Saturday, September 28, 2019
VAMPIRE (1979)
PHENOMENALITY: *marvelous*
MYTHICITY: *poor*
FRYEAN MYTHOS: *drama*
CAMPBELLIAN FUNCTIONS: *metaphysical, psychological*
I had a dim memory of enjoying VAMPIRE when it debuted as a TV-movie in 1979. Given that it concluded with two vampire hunters still desperately seeking the vampiric villain of the story, I think I guessed it was a failed pilot. However, in my re-watch I found it pretty much devoid of good vampire-flick entertainment.
The film's only positive aspect is the actor playing the vamp, Richard Lynch. As Anton Voytek, a 700-year-old bloodsucker revived by the unearthing of his burial-place, Lynch delivers the quintessential "vampire as continental charmer." However, the script by co-producer Steven Bochco-- who later gained fame doing HILL STREET BLUES and other cop-shows-- is never more than blandly functional, leaving the two vamp-hunters-- played by Jason Miller and E.G. Marshall-- nothing to work with. Miller is particularly shortchanged, for he's meant to be the identification character, the guy who loses his wife to Voytek. But Miller's character of architect John Rawlins is numbingly dull, and Marshall's ex-cop is no better.
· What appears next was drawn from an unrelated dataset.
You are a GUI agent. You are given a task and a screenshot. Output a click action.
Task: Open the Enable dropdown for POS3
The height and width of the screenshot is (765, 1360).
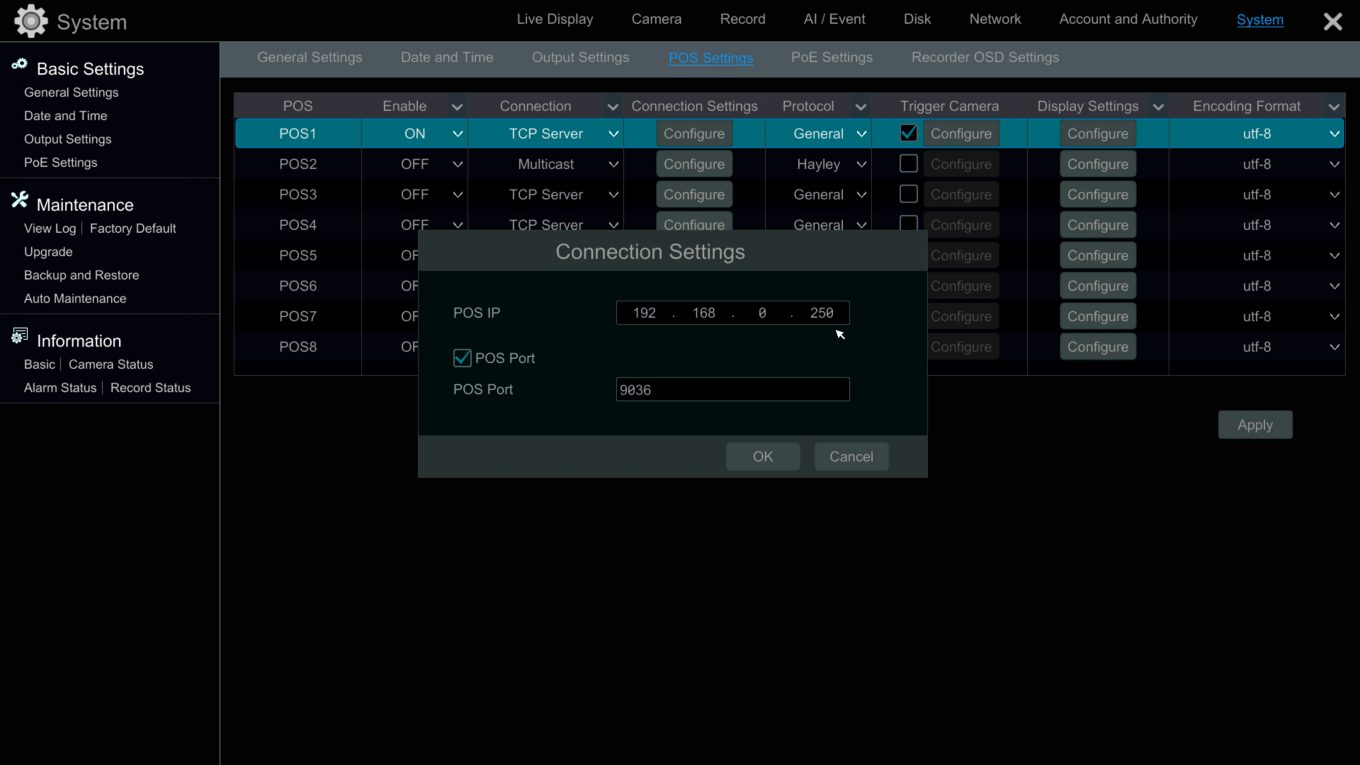(457, 194)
A possible love interest for Rawlins is introduced to no greater effect.
Given that Bochco would become famous for his work with acting-ensembles, I speculate that he simply had no feel for the material. Bochco hauls out various routine cliches of the subgenre and shows no desire to give them emotional resonance, not even the scenes with Voytek seducing young women. The viewer expects, for instance, that he'll make Rawlins's wife an undead in order to torment the man. But she's dead for so long in the story that when she shows up, the viewer's almost forgotten her.
The horror genre is forever indebted to the suits who kept this iron-poor pilot from becoming what would probably have been an equally tired series, and perhaps contributed to Bochco getting on a better path.